AMHERST, NY (WKBW) — A New York City billionaire and owner of Kwik-Fill gas stations is vowing to stop doing business in Western New York. This after the town of Amherst took action to take over one of his pieces of property.
It is a lot that's been vacant for years, creating an eyesore at a busy intersection. Weeds and grass are growing through the gravel of of the lot at Niagara Falls Boulevard and Kenmore Avenue.
A gas station once stood on this property, but it's been vacant for 20-years. The only thing the owner has done is put up these concrete barriers.

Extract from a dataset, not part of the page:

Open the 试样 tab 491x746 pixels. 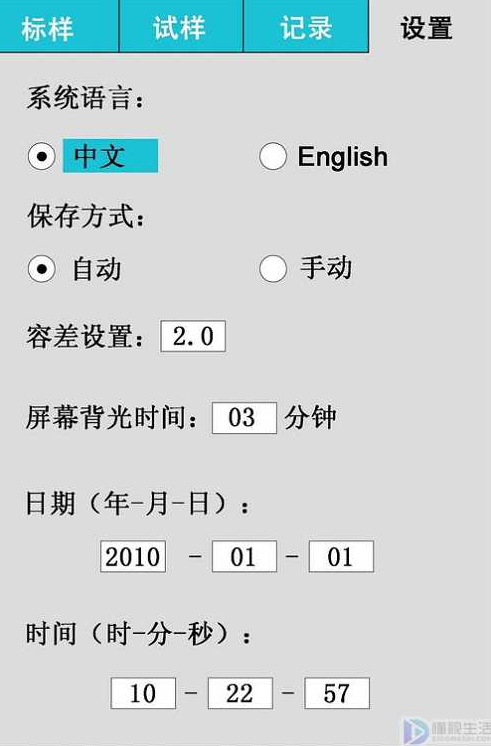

But perhaps not for much longer, now that the town of Amherst has been granted ownership through eminent domain.
Amherst Town supervisor Brian Kulpa says the town is now in the process of buying it.
"Ultimately, we have to basically first obtain the parcel. Once we obtain it, then within a year – we will be knocking buildings down and making new green space," explained Kulpa.
But that’s not sitting well with the long-time owner of the lot.
John Catsimatidis is chair and CEO of Untied Refining Company and owner of Kwik-Fills.
"I've ordered my company – by executive order – not to invest any more money in that whole Erie-Buffalo - not to create any new jobs. If their going to be anti-business – let it be like that," declared Catsimatidis. "It's just a matter of principal."
He tells 7 Eyewitness News the town refused to talk to him.
"We asked to meet with them – we asked to talk with them – and you know what this supervisor did – ignore us," Catsimatidis responded.
Supervisor Kupla denies the claim. He says Catsimatidis wanted to buy another vacant home next to his property - a former hair salon. Instead the town bought it and will be tearing it down.
"You devalue a property – you don't pay a lot on taxes on it. You hold it in the current condition it's in – which devalues properties around it and you want to be a martyr," Kupla remarked.
Still the billionaire businessman claims it's his property and he has paid the taxes for the last 20-years.
But when we asked why he hasn't developed it in the last 20-years, Catsimatidis responded saying the town has "no right" to his property.
We also asked Catsimatidis if he's plan to cut future business with the region would effect his current Kwik-Fills. He responded saying quote "I'm not committing."
Kulpa says when Catsimatidis had the former gas station torn down, the property value dropped. He estimates that Catsimatidis has been only paying about $1,100 a year in property taxes. Kupla says the property is assessed at $32,000. The town has offered him $80,000 for purchase.
Once the town completes the purchase of the lot through eminent domain - it plans to create a park as a new gateway to Amherst.
"We are going to turn it into a park," Kulpa noted. "Re-green the space and I think it's going to be a great spot for events, like a farmer's market.
Kulpa says they also want improvements for the bus stop at the corner.
"We want to see better benches and bus stops and transfer station," said Kulpa.
Catsimatidis said he has been working on a "beautification" plan at all five vacant properties he also owns in the area. This includes property on Ontario Street in Buffalo's Riverside neighborhood. He said he will continue to work on the sites.